BENGKALIS, LintasPena.com – Keterbatasan fisik di balik jeruji besi tidak menghalangi kekhusyukan 120 warga binaan pemasyarakatan (WBP) beragama Kristen Protestan dan Katolik di Lembaga Pemasyarakatan (Lapas) Kelas IIA Bengkalis. Pada Jumat (03/04/2026), mereka mengikuti ibadah daring (online) dalam rangka memperingati Jumat Agung.
Bekerja sama dengan Yayasan Pelayanan Kasih Bethesda (YPKB) yang berpusat di Jakarta, ibadah tahun ini mengangkat tema sentral “Salib Kristus Puncak Perjalanan Hidup dan Karya-Nya”. Kegiatan ini merupakan bagian dari pemenuhan hak spiritual warga binaan untuk memperingati hari wafatnya Isa Almasih di tengah masa pembinaan mereka.
Ibadah yang dipimpin oleh Pdt. Yani Setyawati Lim ini berlangsung khidmat melalui layar monitor. Suasana haru menyelimuti ruangan saat khotbah menekankan pada makna pengorbanan, pengampunan, dan harapan baru bagi setiap insan, tanpa memandang latar belakang masa lalu.
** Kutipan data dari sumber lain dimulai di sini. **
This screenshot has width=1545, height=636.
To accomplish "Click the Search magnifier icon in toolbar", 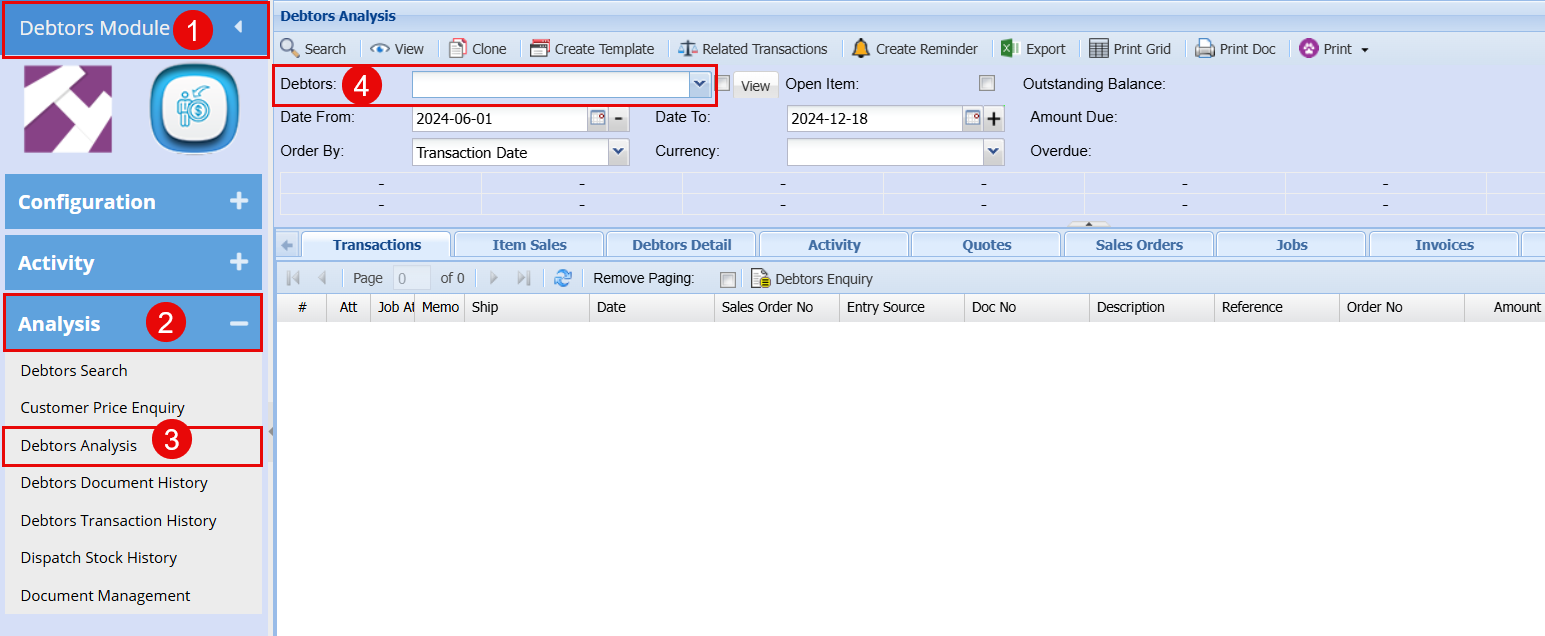I will click(x=290, y=48).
Guna memastikan kelancaran kegiatan, seluruh rangkaian ibadah berjalan di bawah pengawasan ketat Komandan Jaga, anggota jaga, serta staf Bimbingan Kemasyarakatan dan Perawatan (Bimkemaswat) Lapas Bengkalis. Pengamanan dilakukan untuk menjamin kegiatan keagamaan tetap aman, tertib, dan kondusif.
Pihak Lapas Bengkalis menyatakan bahwa kegiatan ini merupakan bukti bahwa ruang gerak yang terbatas bukan penghalang bagi warga binaan untuk memperbaiki kualitas iman.
Refleksi diri melalui ibadah Jumat Agung ini diharapkan menjadi momentum penting dalam proses reintegrasi sosial, sehingga para warga binaan siap kembali ke masyarakat dengan pribadi yang lebih baik.
Hingga akhir kegiatan, seluruh rangkaian ibadah berjalan dengan lancar dan penuh rasa syukur, memberikan kekuatan spiritual bagi para warga binaan dalam menjalani masa pembinaan mereka.